Moreover, he ignores that Marisol, Sarah and Aurora are godparented (apadrinadas) by some of the most influential senior Puerto Rican scholars. Also, Kalderman’s choice of the word “attack” gives the reader the impression that there are victims and victimizers. He proceeds to present them as “Scholars in Distress” (a new version of the racist and imperialist “Damsels in Distress” imagery) throughout the rest of the article. Ironically, this is a common archetype: non-white males abusing women in need of a white savior. But back to the matter, academic exchanges should not be subjected to discourses of victimization.

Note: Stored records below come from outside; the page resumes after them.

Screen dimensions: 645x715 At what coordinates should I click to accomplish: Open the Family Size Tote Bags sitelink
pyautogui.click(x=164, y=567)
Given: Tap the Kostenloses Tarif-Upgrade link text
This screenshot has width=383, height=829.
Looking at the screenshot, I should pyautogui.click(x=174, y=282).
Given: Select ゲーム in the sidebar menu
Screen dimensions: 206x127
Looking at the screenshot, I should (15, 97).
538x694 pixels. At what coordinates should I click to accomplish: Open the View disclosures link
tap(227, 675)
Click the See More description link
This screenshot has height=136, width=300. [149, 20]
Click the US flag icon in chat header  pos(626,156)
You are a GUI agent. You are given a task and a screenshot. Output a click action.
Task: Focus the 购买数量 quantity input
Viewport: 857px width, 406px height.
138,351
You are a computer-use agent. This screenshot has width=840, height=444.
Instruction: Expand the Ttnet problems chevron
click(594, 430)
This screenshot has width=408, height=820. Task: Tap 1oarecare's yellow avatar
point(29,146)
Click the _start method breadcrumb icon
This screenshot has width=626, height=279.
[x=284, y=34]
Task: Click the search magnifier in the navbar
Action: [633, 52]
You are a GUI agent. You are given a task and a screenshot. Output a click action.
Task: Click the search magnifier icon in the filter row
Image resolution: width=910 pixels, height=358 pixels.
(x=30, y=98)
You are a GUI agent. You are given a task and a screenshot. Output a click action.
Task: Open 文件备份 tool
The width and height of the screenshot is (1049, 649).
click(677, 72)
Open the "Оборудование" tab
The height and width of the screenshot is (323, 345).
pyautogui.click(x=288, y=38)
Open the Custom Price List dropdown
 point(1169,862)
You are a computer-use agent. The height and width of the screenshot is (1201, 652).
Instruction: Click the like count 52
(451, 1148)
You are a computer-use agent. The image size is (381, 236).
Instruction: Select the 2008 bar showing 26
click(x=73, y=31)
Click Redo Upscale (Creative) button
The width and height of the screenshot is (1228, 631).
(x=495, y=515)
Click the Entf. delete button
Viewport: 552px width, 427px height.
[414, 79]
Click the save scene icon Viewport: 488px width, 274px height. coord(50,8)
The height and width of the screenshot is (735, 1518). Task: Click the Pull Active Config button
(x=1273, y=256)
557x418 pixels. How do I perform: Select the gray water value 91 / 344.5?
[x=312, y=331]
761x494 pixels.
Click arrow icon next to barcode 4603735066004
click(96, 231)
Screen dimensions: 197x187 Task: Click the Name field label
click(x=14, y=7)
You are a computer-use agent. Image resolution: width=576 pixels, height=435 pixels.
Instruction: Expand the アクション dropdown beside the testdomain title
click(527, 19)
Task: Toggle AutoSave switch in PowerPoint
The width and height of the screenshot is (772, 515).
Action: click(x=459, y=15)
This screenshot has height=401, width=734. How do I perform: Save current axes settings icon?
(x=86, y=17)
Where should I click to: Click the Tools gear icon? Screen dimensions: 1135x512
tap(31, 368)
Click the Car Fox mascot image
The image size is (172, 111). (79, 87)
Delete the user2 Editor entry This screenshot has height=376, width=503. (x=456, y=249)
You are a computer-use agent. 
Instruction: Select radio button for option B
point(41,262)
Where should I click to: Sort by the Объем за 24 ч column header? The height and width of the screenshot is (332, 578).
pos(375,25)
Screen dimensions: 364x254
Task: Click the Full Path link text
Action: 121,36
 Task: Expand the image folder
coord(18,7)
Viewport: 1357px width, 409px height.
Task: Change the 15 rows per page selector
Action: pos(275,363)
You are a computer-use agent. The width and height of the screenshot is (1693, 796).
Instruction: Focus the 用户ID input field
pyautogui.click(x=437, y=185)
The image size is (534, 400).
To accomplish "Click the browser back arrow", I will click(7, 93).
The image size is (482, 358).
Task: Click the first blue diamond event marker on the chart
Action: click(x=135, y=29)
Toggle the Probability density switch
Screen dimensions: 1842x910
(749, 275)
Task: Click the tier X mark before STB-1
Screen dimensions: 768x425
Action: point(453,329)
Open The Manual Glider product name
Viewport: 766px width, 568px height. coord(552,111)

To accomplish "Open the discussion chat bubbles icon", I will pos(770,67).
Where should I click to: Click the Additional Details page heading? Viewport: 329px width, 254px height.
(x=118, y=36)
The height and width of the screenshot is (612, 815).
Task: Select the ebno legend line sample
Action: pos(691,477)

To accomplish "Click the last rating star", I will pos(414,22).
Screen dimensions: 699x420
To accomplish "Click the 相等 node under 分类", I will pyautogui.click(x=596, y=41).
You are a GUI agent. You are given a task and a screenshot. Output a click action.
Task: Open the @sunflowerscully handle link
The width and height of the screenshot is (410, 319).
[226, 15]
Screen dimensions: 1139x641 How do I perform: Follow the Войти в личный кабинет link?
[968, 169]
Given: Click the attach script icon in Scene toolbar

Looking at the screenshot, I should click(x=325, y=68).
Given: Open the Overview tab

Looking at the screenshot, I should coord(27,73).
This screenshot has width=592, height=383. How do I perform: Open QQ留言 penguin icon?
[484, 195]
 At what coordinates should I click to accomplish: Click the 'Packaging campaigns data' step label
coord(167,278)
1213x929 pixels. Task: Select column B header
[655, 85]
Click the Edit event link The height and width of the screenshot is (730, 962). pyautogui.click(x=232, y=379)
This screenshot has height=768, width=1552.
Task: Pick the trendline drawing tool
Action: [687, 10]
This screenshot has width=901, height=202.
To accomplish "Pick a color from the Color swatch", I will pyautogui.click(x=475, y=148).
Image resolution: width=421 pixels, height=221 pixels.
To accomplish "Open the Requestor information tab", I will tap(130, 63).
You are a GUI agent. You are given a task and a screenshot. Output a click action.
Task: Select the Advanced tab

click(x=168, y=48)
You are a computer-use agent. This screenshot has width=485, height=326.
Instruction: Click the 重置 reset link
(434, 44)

When Kalderman writes: “The women who were the subjects of Franqui-Rivera’s outburst” he is both villainizing me and racializing me as a non-white uncivilized brute unable of emotional restrain. It is quite frustrating having to explain that sending a series of email denouncing a trajectory of being ignored, having ideas appropriated; and using the association to promote one’s work and career is not an outburst. But I’m not surprised. That, sadly, is not only part of my research and academic production – but also part of my experience in the United States and higher education as an archipelago-born Puerto Rican man who served in the U.S. military and had a non-traditional path to an academic career.
His word choices are intentional and read more like an opinion piece co-written with Marisol than an actual journalistic article. Indeed, he does not even place quotes around her statements leading the reader to believe these are solid facts, not her perspective.
Moreover, Kalderman dramatizes and takes out of context an email in which I wrote “that is in your head” making me the poster child of aloof misogyny, racism and homo-queer-trans-phobia.
“Then things got uglier. Franqui-Rivera compared an email sent by one of the five women to President Trump’s divisive tweets, and told the women that the sexism and misogyny they alleged was “all in their head,” he said.”
When I wrote that, I was asking for evidence for my supposedly misogynistic behavior. After several exchanges in which the tired “it is not my burden to show you” was thrown around- I used the expression to highlight their inability to actually identify racist, anti-Black, anti-trans and ignorant comments in our exchanges.
Kalderman’s editing makes it look like I was denying the existence of sexism or misogyny in the organization or as a systemic global issue. For that matter, I have been a feminist since before I came upon feminist theory while teaching at Rutgers University almost 20 years ago- and I teach both my son and daughter to be feminists and reject patriarchy because I have always understood feminism as a sine qua non for a fair society. You can actually revise all my social media and academic production and try to find any evidence proving me a liar.
Mr. Kalderman repeatedly decontextualizes the exchanges. He writes that I called the five scholars “a clique of abusers and cyber bullies” on a Facebook post. He fails to mention that my post was in response to a Facebook post in which Marisol publicly called out Puerto Ricanist academics and grad students in a Facebook post by claiming that she could not believe that they had not unfriended me from Facebook. That was an open act of intimidation, policing, and cyber bullying. Quite a few junior scholars sent me screen shots uncertain about what to do. That is why I responded calling out her cyber bullying. That also shows the power that Marisol has always had and how she can count on her followers to uncritically follow her every word.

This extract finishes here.